» Document section
....
Are you one of the fortunate few who will be able to rely on a pension in retirement? Pensions are quickly disappearing from employer benefit menus. In 1998, 58 percent of Fortune 500 companies offered pensions, also known as defined benefit plans. By 2015 that figure was down to 20 percent.1

The shift away from pensions is largely due to the growing popularity of the 401(k), which is known as a defined contribution plan. In a pension, the employer is responsible for funding the plan and providing a retirement benefit. In a 401(k) and similar plans, the employer may make some contributions, but the funding responsibility largely lies with the employee.

Unfortunately, many employees underfund their defined contribution plans. That’s what makes a pension so valuable. Even if you haven’t put much money away for retirement, you can still count on a steady, reliable source of income after you leave the working world.

While a pension is a valuable benefit, there are some items related to your payment that you may need to plan for. Below are a few planning steps to consider as you approach retirement. These steps will help you get the most out of your benefit and enter retirement with confidence.


Project your pension benefit amount.

The first step in planning your retirement finances and your pension income is to estimate your benefit amount. Your employer’s benefits or human resources department should be able to help with this. It can provide an estimated benefit amount based on your earnings history, your plan balance and your projected retirement date.
....
» Entries

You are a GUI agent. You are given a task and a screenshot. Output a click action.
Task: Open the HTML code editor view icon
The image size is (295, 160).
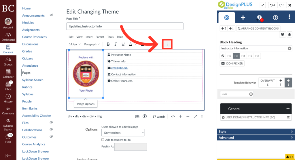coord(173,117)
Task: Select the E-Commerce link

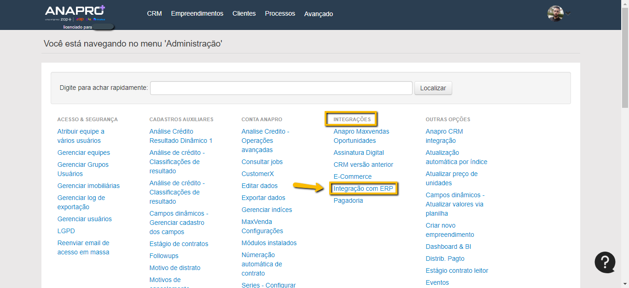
....
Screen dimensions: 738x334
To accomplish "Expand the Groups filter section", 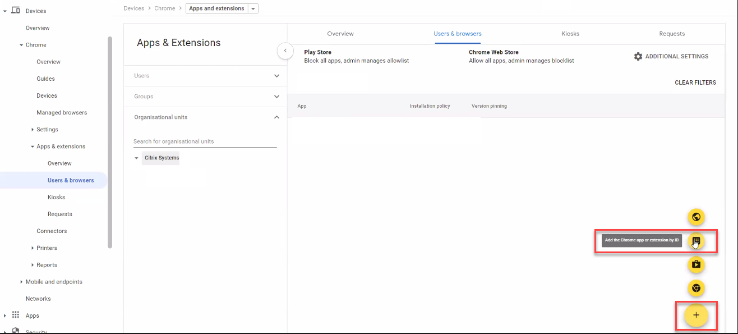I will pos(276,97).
....
» What you will do
Decide whether each statement agrees with the pension text above, answering yes or no and quoting the words of the text that settle it: (a) By 2015, 20 percent of Fortune 500 companies offered pensions. (b) In a 401(k), the employer carries most of the responsibility for funding the plan. (c) An employer's benefits or human resources department can estimate a worker's pension benefit amount.

» Solution to this exercise
(a) Yes: "By 2015 that figure was down to 20 percent."
(b) No: "the funding responsibility largely lies with the employee."
(c) Yes: "Your employer’s benefits or human resources department should be able to help with this. It can provide an estimated benefit amount"